● **Problem details**
Change every "At what coordinates should I click to accomplish:" in the records below to "Where should I click to do this:" and copy the rest unchanged, leaving out the pictures.

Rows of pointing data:
----------

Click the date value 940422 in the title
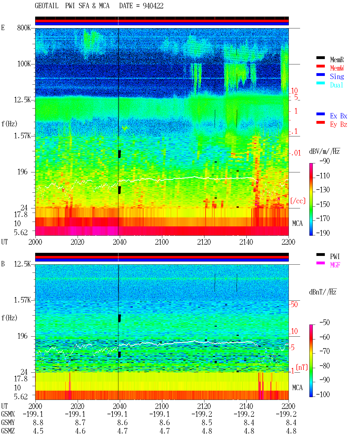(153, 6)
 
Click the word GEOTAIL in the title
(47, 6)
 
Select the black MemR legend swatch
(320, 58)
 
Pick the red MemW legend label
(337, 68)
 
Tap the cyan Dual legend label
(336, 85)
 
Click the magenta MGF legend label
(335, 265)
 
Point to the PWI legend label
(335, 256)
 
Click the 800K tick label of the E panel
(24, 28)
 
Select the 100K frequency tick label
(24, 64)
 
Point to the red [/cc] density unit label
(298, 201)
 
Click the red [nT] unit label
(302, 367)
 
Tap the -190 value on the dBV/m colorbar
(323, 233)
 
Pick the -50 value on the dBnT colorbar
(325, 323)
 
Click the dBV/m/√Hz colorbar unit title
(325, 151)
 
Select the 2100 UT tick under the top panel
(162, 242)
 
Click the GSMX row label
(8, 414)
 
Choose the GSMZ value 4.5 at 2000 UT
(38, 431)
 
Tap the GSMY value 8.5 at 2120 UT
(207, 422)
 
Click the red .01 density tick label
(296, 153)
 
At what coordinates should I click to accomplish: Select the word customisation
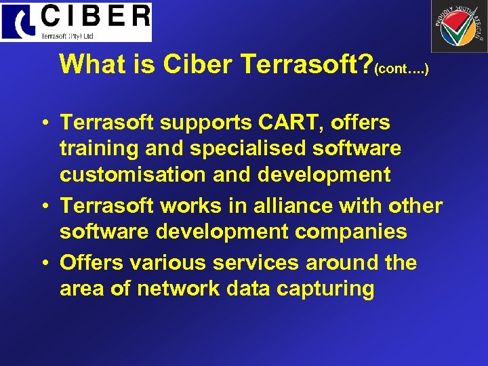pyautogui.click(x=133, y=174)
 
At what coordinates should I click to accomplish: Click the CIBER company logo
pyautogui.click(x=76, y=22)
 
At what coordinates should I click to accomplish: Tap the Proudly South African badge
pyautogui.click(x=459, y=26)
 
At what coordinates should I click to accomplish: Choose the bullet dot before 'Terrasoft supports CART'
pyautogui.click(x=43, y=123)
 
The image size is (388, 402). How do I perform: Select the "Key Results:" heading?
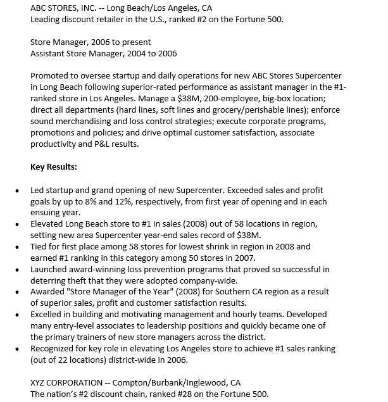[54, 167]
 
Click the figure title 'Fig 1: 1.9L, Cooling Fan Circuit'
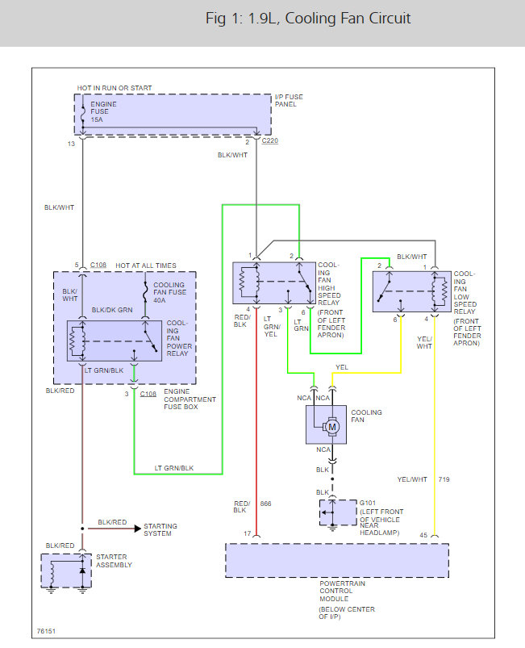[308, 19]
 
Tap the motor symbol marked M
[331, 427]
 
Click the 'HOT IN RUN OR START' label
[115, 88]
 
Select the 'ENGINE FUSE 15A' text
[103, 111]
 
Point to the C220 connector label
[270, 140]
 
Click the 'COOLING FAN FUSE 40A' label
[170, 292]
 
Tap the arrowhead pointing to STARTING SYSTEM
[138, 529]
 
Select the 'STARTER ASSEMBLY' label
[114, 561]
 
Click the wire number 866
[265, 504]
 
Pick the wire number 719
[444, 479]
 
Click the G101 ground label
[368, 503]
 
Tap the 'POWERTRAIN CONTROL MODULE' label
[342, 591]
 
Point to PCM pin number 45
[423, 535]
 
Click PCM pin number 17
[248, 533]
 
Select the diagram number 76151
[46, 631]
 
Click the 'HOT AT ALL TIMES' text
[146, 265]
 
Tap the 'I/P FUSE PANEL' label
[289, 100]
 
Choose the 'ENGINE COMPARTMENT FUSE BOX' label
[190, 399]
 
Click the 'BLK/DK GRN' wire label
[112, 310]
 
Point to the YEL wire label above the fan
[342, 367]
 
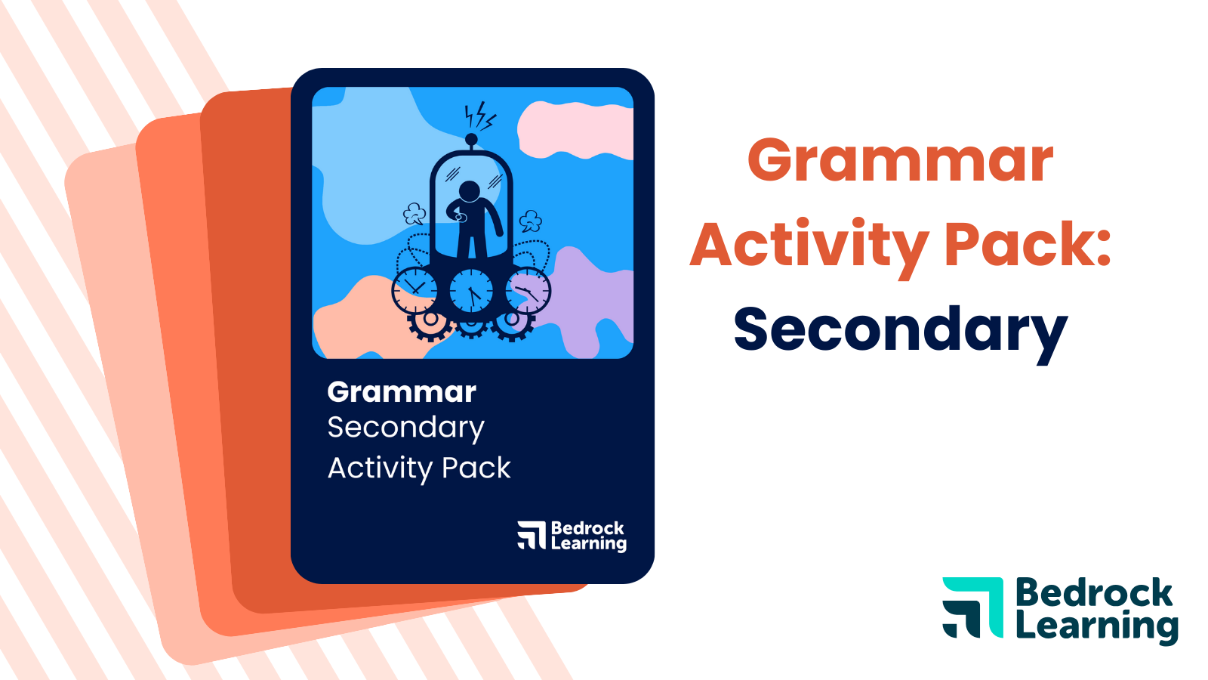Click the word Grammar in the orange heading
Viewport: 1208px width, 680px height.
pyautogui.click(x=900, y=161)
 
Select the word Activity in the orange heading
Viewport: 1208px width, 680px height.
pyautogui.click(x=809, y=246)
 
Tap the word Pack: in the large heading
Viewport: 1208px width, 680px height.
pyautogui.click(x=1028, y=246)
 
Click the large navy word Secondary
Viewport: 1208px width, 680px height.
pyautogui.click(x=900, y=330)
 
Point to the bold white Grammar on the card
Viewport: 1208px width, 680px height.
pyautogui.click(x=402, y=392)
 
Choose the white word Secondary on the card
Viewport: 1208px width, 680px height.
pyautogui.click(x=405, y=428)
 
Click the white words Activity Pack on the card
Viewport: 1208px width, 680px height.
pyautogui.click(x=419, y=468)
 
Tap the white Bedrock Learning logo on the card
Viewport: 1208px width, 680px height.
pyautogui.click(x=572, y=536)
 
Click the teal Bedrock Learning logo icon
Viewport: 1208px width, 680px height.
pyautogui.click(x=972, y=607)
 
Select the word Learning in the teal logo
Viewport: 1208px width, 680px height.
pyautogui.click(x=1096, y=627)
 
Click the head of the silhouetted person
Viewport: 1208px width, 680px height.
pyautogui.click(x=470, y=191)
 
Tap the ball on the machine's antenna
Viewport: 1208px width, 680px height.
pyautogui.click(x=471, y=139)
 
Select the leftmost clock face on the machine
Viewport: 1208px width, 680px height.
pyautogui.click(x=414, y=290)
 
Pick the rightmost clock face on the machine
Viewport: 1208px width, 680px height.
pyautogui.click(x=528, y=290)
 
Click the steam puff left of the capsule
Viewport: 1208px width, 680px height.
pyautogui.click(x=414, y=215)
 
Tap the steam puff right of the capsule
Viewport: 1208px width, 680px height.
pyautogui.click(x=532, y=221)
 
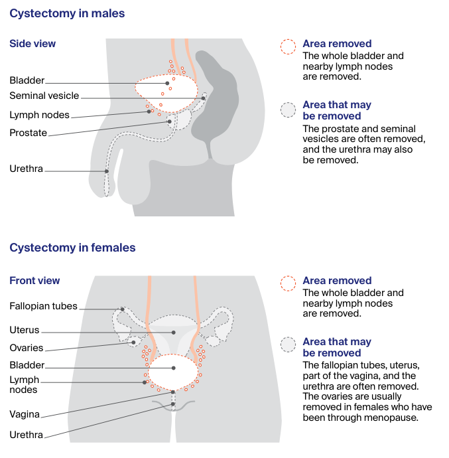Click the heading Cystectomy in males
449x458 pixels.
point(67,13)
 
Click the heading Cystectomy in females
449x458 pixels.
point(72,248)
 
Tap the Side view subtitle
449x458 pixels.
point(32,44)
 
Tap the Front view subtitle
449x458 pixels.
point(34,281)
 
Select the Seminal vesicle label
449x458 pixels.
point(44,96)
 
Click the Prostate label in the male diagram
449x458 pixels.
point(29,133)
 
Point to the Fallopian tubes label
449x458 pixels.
point(44,306)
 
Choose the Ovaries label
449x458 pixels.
point(27,348)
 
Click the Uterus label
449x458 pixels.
point(25,330)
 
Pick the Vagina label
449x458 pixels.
point(25,414)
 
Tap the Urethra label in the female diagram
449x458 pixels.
point(26,435)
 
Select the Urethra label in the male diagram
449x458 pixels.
point(26,169)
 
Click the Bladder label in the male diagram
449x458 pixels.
point(27,80)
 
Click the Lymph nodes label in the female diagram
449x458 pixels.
point(25,385)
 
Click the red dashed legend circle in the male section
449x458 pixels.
point(288,46)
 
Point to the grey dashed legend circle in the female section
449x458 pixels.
point(288,344)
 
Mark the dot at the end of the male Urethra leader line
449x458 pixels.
point(107,172)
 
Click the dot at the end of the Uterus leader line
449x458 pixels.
point(174,332)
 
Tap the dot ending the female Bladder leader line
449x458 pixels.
point(174,368)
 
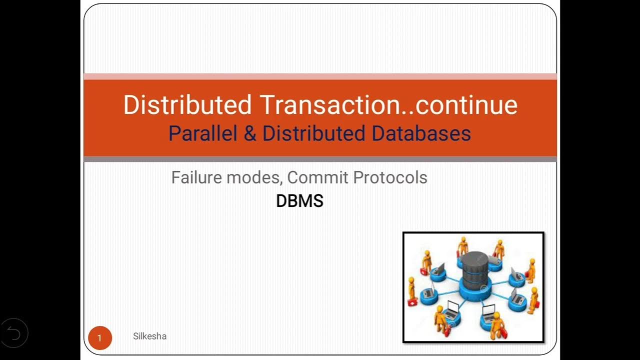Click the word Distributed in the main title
[x=188, y=105]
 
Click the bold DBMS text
[x=300, y=201]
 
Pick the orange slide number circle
[x=100, y=338]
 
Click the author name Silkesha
[x=150, y=336]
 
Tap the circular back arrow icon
[x=14, y=332]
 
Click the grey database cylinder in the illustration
[x=474, y=268]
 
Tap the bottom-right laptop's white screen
[x=488, y=310]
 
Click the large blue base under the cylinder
[x=473, y=292]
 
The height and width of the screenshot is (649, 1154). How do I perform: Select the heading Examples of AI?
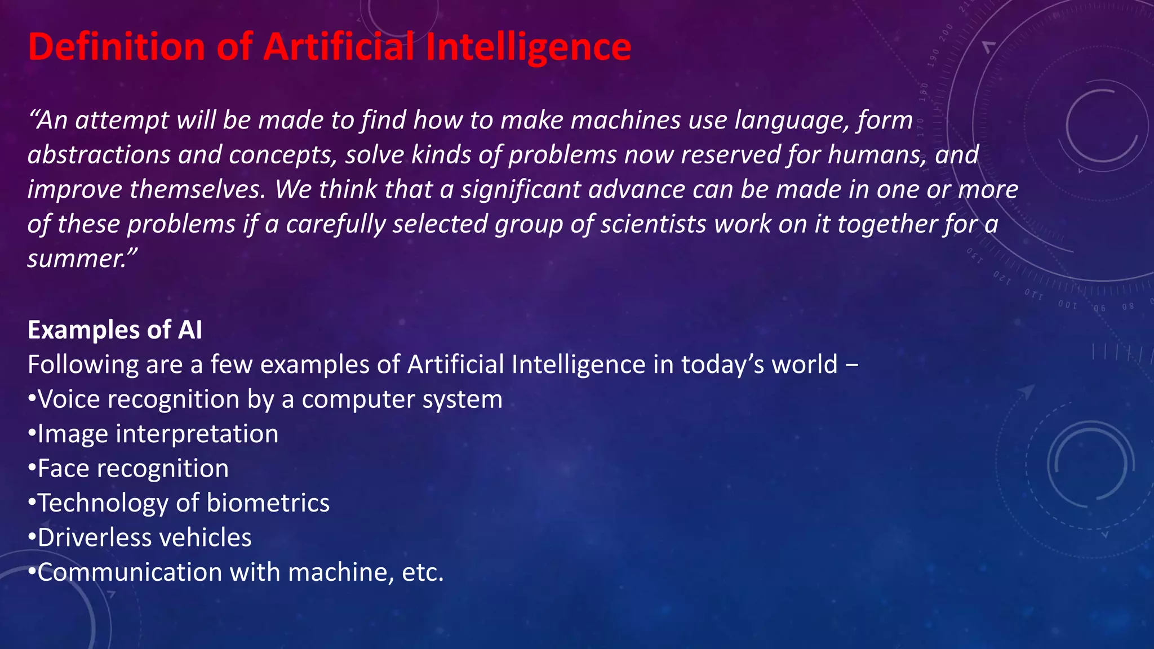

----------

● **Solved exercise**
Click the date value 940422 in the title
(153, 6)
 
Click the word GEOTAIL in the title
(47, 6)
 
Select the black MemR legend swatch
(320, 58)
 
Pick the red MemW legend label
(337, 68)
 
Tap the cyan Dual legend label
(336, 85)
 
Click the magenta MGF legend label
(335, 265)
 
Point to the PWI legend label
(335, 256)
 
Click the 800K tick label of the E panel
(24, 28)
 
Select the 100K frequency tick label
(24, 64)
 
Point to the red [/cc] density unit label
(298, 201)
 
Click the red [nT] unit label
(302, 367)
 
Tap the -190 value on the dBV/m colorbar
(323, 233)
 
Pick the -50 value on the dBnT colorbar
(325, 323)
 
Click the dBV/m/√Hz colorbar unit title
(325, 151)
 
Select the 2100 UT tick under the top panel
(162, 242)
 
Click the GSMX row label
(8, 414)
 
Choose the GSMZ value 4.5 at 2000 UT
(38, 431)
 
Tap the GSMY value 8.5 at 2120 UT
(207, 422)
 
Click the red .01 density tick label
(296, 153)
 
Where should I click to do this: Select the word customisation
pyautogui.click(x=133, y=174)
 
Where should I click to do this: Click the CIBER company logo
pyautogui.click(x=76, y=22)
 
Where should I click to do this: Tap the Proudly South African badge
pyautogui.click(x=459, y=26)
 
Where should I click to do this: Choose the bullet dot before 'Terrasoft supports CART'
pyautogui.click(x=43, y=123)
 
The image size is (388, 402). How do I perform: Select the "Key Results:" heading?
[54, 167]
 
Click the figure title 'Fig 1: 1.9L, Cooling Fan Circuit'
[308, 19]
 
Tap the motor symbol marked M
[331, 427]
 
Click the 'HOT IN RUN OR START' label
[115, 88]
 
Select the 'ENGINE FUSE 15A' text
[103, 111]
 
Point to the C220 connector label
[270, 140]
 
Click the 'COOLING FAN FUSE 40A' label
[170, 292]
 
Tap the arrowhead pointing to STARTING SYSTEM
[138, 529]
 
Select the 'STARTER ASSEMBLY' label
[114, 561]
 
Click the wire number 866
[265, 504]
 
Pick the wire number 719
[444, 479]
 
Click the G101 ground label
[368, 503]
 
Tap the 'POWERTRAIN CONTROL MODULE' label
[342, 591]
 
Point to PCM pin number 45
[423, 535]
 
Click PCM pin number 17
[248, 533]
 
Select the diagram number 76151
[46, 631]
 
Click the 'HOT AT ALL TIMES' text
[146, 265]
 
Tap the 'I/P FUSE PANEL' label
[289, 100]
 
Choose the 'ENGINE COMPARTMENT FUSE BOX' label
[190, 399]
 
Click the 'BLK/DK GRN' wire label
[112, 310]
 
Point to the YEL wire label above the fan
[342, 367]
 
Click the word Grammar in the orange heading
Viewport: 1208px width, 680px height.
pyautogui.click(x=900, y=161)
 
Select the word Activity in the orange heading
Viewport: 1208px width, 680px height.
pyautogui.click(x=809, y=246)
 
Tap the word Pack: in the large heading
Viewport: 1208px width, 680px height.
pyautogui.click(x=1028, y=246)
 
Click the large navy word Secondary
Viewport: 1208px width, 680px height.
pyautogui.click(x=900, y=330)
 
Point to the bold white Grammar on the card
Viewport: 1208px width, 680px height.
pyautogui.click(x=402, y=392)
 
Choose the white word Secondary on the card
Viewport: 1208px width, 680px height.
pyautogui.click(x=405, y=428)
 
Click the white words Activity Pack on the card
Viewport: 1208px width, 680px height.
pyautogui.click(x=419, y=468)
 
Tap the white Bedrock Learning logo on the card
Viewport: 1208px width, 680px height.
pyautogui.click(x=572, y=536)
 
Click the teal Bedrock Learning logo icon
Viewport: 1208px width, 680px height.
pyautogui.click(x=972, y=607)
 
Select the word Learning in the teal logo
Viewport: 1208px width, 680px height.
pyautogui.click(x=1096, y=627)
 
Click the head of the silhouetted person
Viewport: 1208px width, 680px height.
pyautogui.click(x=470, y=191)
 
Tap the ball on the machine's antenna
Viewport: 1208px width, 680px height.
pyautogui.click(x=471, y=139)
 
Select the leftmost clock face on the machine
Viewport: 1208px width, 680px height.
pyautogui.click(x=414, y=290)
 
Pick the rightmost clock face on the machine
Viewport: 1208px width, 680px height.
pyautogui.click(x=528, y=290)
 
Click the steam puff left of the capsule
Viewport: 1208px width, 680px height.
pyautogui.click(x=414, y=215)
 
Tap the steam puff right of the capsule
Viewport: 1208px width, 680px height.
pyautogui.click(x=532, y=221)
 
Click the heading Cystectomy in males
449x458 pixels.
point(67,13)
 
Click the heading Cystectomy in females
449x458 pixels.
point(72,248)
 
Tap the Side view subtitle
449x458 pixels.
point(32,44)
 
Tap the Front view subtitle
449x458 pixels.
point(34,281)
 
Select the Seminal vesicle label
449x458 pixels.
point(44,96)
 
Click the Prostate label in the male diagram
449x458 pixels.
point(29,133)
 
Point to the Fallopian tubes label
449x458 pixels.
point(44,306)
 
Choose the Ovaries label
449x458 pixels.
point(27,348)
 
Click the Uterus label
449x458 pixels.
point(25,330)
 
Pick the Vagina label
449x458 pixels.
point(25,414)
 
Tap the Urethra label in the female diagram
449x458 pixels.
point(26,435)
 
Select the Urethra label in the male diagram
449x458 pixels.
point(26,169)
 
Click the Bladder label in the male diagram
449x458 pixels.
point(27,80)
 
Click the Lymph nodes label in the female diagram
449x458 pixels.
point(25,385)
 
Click the red dashed legend circle in the male section
449x458 pixels.
point(288,46)
 
Point to the grey dashed legend circle in the female section
449x458 pixels.
point(288,344)
 
Mark the dot at the end of the male Urethra leader line
449x458 pixels.
point(107,172)
 
Click the dot at the end of the Uterus leader line
449x458 pixels.
point(174,332)
 
Tap the dot ending the female Bladder leader line
449x458 pixels.
point(174,368)
 
Click the word Distributed in the main title
[x=188, y=105]
 
Click the bold DBMS text
[x=300, y=201]
 
Pick the orange slide number circle
[x=100, y=338]
 
Click the author name Silkesha
[x=150, y=336]
 
Tap the circular back arrow icon
[x=14, y=332]
 
Click the grey database cylinder in the illustration
[x=474, y=268]
 
Tap the bottom-right laptop's white screen
[x=488, y=310]
 
Click the large blue base under the cylinder
[x=473, y=292]
 
The height and width of the screenshot is (649, 1154). How do I perform: Select the heading Examples of AI?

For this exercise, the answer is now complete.